Beckett threw more pitches than he would have liked -- 94 in his five innings -- and was not happy about walking the first batter he faced, David DeJesus, after being staked to a 3-0 lead in the top of the first. But DeJesus was quickly erased on a double play started by Lowell, which made Mark Teahen's subsequent bloop double a mere irritant.
Lowell committed two errors in one inning for only the second time in his career to give the Royals a chance to climb back into the game. But Beckett picked up Lowell by whiffing Teahen on a called third strike for the second out, then benefited from a big catch by Drew, who tracked down Mike Sweeney's liner toward the gap in right.

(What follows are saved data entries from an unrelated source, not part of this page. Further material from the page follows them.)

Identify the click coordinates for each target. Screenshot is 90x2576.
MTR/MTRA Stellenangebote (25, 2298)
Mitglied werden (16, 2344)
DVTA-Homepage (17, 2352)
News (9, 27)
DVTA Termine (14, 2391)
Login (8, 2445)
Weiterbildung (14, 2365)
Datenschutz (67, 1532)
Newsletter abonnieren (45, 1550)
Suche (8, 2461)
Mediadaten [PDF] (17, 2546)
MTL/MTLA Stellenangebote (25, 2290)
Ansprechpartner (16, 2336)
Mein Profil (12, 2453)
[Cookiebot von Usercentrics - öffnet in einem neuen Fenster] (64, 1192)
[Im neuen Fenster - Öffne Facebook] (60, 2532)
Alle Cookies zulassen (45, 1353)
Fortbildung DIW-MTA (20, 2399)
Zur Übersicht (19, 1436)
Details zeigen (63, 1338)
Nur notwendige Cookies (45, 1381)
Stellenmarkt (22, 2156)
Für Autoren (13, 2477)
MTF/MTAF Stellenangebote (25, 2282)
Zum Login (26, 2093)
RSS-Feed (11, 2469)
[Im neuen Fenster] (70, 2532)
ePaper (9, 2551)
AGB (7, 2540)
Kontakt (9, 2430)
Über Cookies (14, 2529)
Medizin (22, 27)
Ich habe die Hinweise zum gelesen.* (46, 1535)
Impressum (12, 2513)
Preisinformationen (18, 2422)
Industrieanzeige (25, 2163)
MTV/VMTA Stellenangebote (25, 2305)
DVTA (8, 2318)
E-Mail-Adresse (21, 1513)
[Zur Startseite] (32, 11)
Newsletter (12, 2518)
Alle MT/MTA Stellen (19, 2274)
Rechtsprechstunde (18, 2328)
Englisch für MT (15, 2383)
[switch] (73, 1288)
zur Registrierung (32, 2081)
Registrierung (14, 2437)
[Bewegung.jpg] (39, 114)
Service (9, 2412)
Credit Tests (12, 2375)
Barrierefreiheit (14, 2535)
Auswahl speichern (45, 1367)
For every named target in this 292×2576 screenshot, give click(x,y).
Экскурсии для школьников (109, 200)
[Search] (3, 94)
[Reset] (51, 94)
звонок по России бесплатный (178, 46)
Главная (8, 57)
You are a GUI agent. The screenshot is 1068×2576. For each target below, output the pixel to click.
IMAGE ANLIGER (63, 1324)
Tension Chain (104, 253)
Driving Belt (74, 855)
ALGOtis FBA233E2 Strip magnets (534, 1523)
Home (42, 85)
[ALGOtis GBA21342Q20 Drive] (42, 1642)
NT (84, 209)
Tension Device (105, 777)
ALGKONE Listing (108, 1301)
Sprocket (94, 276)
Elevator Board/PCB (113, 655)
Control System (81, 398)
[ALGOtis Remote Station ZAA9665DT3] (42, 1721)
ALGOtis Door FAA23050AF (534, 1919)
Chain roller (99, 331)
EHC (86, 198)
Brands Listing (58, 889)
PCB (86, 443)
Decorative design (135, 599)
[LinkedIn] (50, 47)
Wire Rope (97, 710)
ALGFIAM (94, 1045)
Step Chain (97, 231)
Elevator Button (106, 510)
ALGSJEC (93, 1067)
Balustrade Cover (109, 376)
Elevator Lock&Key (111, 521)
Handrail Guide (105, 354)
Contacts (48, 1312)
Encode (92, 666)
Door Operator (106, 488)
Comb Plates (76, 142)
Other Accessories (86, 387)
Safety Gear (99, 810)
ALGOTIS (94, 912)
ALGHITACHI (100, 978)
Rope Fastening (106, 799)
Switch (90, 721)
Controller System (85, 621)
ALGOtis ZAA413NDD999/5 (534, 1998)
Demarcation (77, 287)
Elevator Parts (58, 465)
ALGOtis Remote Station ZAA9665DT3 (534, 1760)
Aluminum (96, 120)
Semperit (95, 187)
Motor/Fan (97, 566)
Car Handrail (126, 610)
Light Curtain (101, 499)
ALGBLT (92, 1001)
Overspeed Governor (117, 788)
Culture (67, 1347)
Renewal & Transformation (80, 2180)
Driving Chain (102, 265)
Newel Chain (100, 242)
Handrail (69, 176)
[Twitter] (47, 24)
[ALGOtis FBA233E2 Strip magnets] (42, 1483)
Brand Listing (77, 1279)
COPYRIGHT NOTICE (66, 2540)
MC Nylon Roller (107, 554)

"Sometimes the first one's the hardest to get," Beckett said. "Hopefully, we can keep it rolling, score some runs for Dice-K, and take some pressure off him.
"J.D. got an unbelievable jump on that ball. When I looked back, I thought, 'He's got a chance to catch that ball,' and he did. It was one of those deals I wanted to pick up Mike Lowell bad. He's picked me up so many times."
The Sox, who ended a string of six consecutive losses in Kauffman Stadium, scored three runs with two outs in the first off Odalis Perez to seize the advantage. David Ortiz drew a four-pitch walk and Manny Ramírez followed with a line single to left, his first hit of '07. Drew followed by hitting a sharp liner past first baseman Gload into the right-field corner, scoring Ortiz. Lowell then lined a ball that landed just inside the left-field line and rolled into the corner for a double, Ramírez and Drew scoring.
Perez subsequently set down nine in a row until Varitek's single with two outs in the fourth. He departed in the sixth after Ramírez walked and Drew grounded a single into right for his second hit of the night. Reliever Joakim Soria walked Lowell to load the bases and Varitek's deep fly to right brought home Ramírez with Boston's fourth run.
After a walk and sacrifice by Julio Lugo in the seventh, Youkilis crushed a pitch over the left-field fence for a two-run home run, his first of the season, which came off Kansas City's third pitcher, Todd Wellemeyer.
After Lopez gave up Gload's two-out single in the sixth, Snyder, Romero, and Pineiro set down nine Royals in order until Lowell's third error, then Pineiro got Tony Pena on a tapper to end it.
"No matter where you came from, you want to establish confidence, and you want to establish the manager's confidence in you," Snyder said. "From an objective perspective, I think our bullpen is fantastic. Some people may not think that, I can see us doing a lot of really good things. Granted, it's just the second game of the season, but I think we have a lot of talent, and hopefully that will turn into production."